Та мгновенно вскочила, чтобы открыть и закрыть за ними дверь.
…Холод, теперь показавшийся приятным и освежающим, пощипывал кончики пальцев. Сабрина обернулась на Машу, которая сосредоточенно глядела куда-то мимо.
— Как ты догадалась? — спросила она, хоть на языке ворочался другой вопрос. Ворочался медленно и неприятно, поэтому проще было проглотить его вместе с кислым привкусом недоговорок, чем произносить вслух.
— Догадалась о чём? — Маша вздрогнула, отвлечённая от своих мыслей, и обернулась к ней.
— О том, что мальчики и Алина связаны. Мало ли, как они могли погибнуть.
На улице деревни было безлюдно и тихо, только где-то поскрипывали деревья. Окраина. Маша дёрнула плечом.
— Ну да, а Судья Алину просто так ненавидит? Так не бывает.
— Нет, правда же, как?
Маша смущённо улыбнулась.
— На самом деле, я подумала об этом только после того, как поговорила с Роком. Он сказал одну фразу, не знаю, что он имел в виду. Но тогда он сказал, что Судью и назвали Судьёй, потому что она скора на расправу. И потом… это такая статья, по которой обычно судят неудачливых учителей и воспитателей.
Сабрина хмыкнула и отвернулась, пообещав себе, что ни о чём больше не спросит. Маша ведёт следствие, вот сама пусть и разбирается с судьями, несчастными девочками и именами на могилах. Но не выдержала.

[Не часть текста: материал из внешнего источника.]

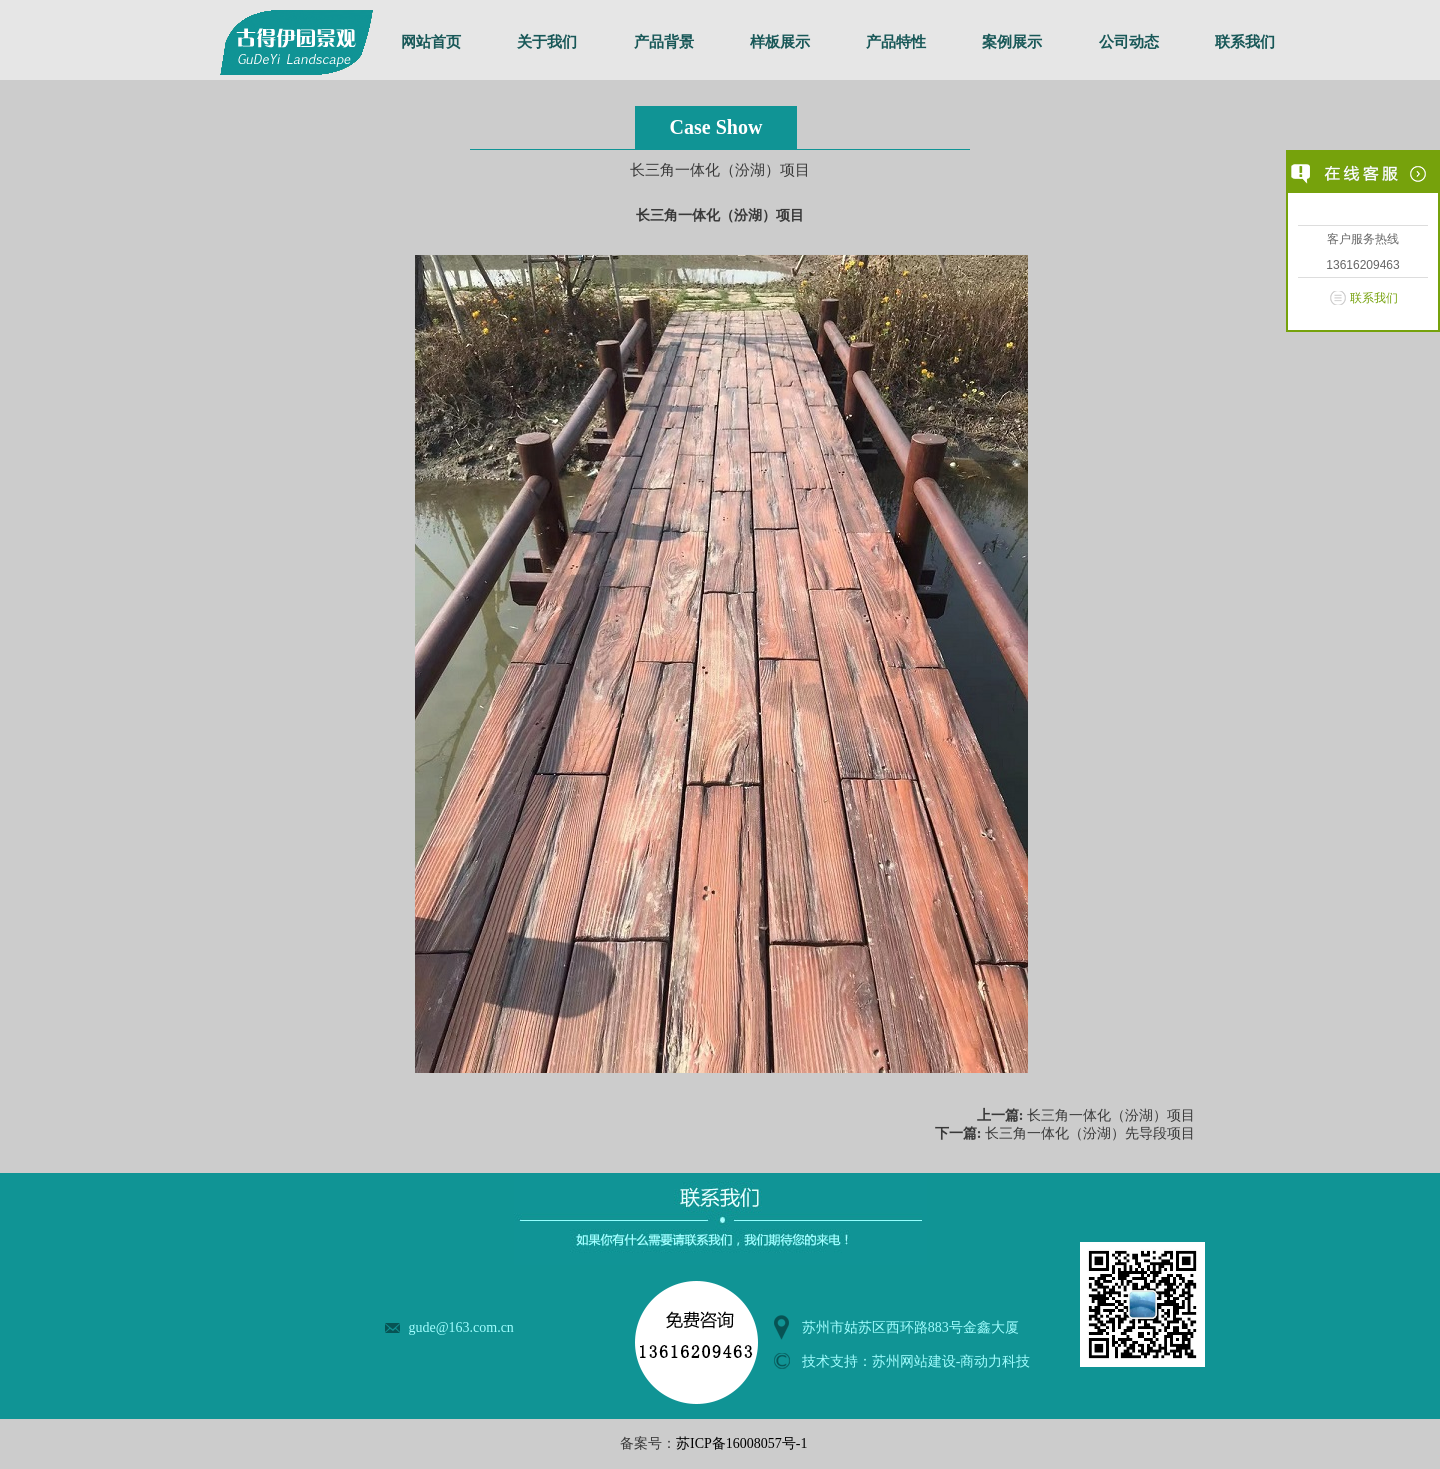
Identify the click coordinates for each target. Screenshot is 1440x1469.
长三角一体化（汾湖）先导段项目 (1090, 1133)
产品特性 (896, 42)
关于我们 (547, 42)
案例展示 (1012, 42)
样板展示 (780, 42)
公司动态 (1129, 42)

— Ты что, уже решила, что Алина ни в чём не виновата? Помнится, ещё с утра ты была другого мнения.
Маша хитро сузила глаза. Из её кармана торчал обтрёпанный уголок блокнота, который она быстренько затолкала поглубже.
— Я этого не говорила. Виновата Алина или нет, мы ещё увидим. Главное, чтобы сейчас она расслабилась и перестала строить из себя невинного ребёнка. Девочка, которая ведёт холодную войну с Судьёй, не может быть слабой и беззащитной. Как думаешь?

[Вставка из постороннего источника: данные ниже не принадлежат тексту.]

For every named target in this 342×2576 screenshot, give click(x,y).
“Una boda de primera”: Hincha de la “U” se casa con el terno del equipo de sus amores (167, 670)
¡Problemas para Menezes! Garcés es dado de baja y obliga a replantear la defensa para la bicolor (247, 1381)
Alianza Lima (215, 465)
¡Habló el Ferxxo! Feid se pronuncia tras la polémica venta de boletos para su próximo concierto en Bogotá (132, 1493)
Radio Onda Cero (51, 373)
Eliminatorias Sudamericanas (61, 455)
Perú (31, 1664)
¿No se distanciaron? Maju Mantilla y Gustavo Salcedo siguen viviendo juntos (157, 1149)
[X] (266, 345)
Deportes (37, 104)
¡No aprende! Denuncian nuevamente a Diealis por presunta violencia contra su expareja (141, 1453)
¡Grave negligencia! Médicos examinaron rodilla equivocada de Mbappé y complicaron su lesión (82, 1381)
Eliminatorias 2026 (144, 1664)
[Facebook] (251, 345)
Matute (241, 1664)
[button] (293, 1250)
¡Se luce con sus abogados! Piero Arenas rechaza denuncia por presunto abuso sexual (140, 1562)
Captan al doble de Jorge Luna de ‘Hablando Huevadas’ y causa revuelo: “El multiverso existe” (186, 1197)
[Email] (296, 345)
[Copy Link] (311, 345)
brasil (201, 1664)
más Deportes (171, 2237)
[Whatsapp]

Они вернулись на знакомую улицу, в конце которой стоял дом Судьи, и что-то заставило Сабрину обернуться. У забора на кособокой лавочке сидела давешняя старушка, она была укутана в безразмерную фуфайку, цветастую шаль, а глаза слепо смотрели прямо.
Одна сухая рука замерла над другой, словно бы старушка гладила кота и нежно придерживала его, чтобы не грохнулся с колен. Вот только кота не было. Сабрина подняла взгляд на её лицо: губы бабули беспрестанно, но беззвучно шевелились.
Сабрина проснулась мгновенно и поняла, что Маша тоже давно не спит, хоть лежит неподвижно, чтобы не скрипнула кровать, чтобы не отозвались старческим хрипом половицы пола. Она проснулась и увидела в полумраке широко распахнутые глаза Маши.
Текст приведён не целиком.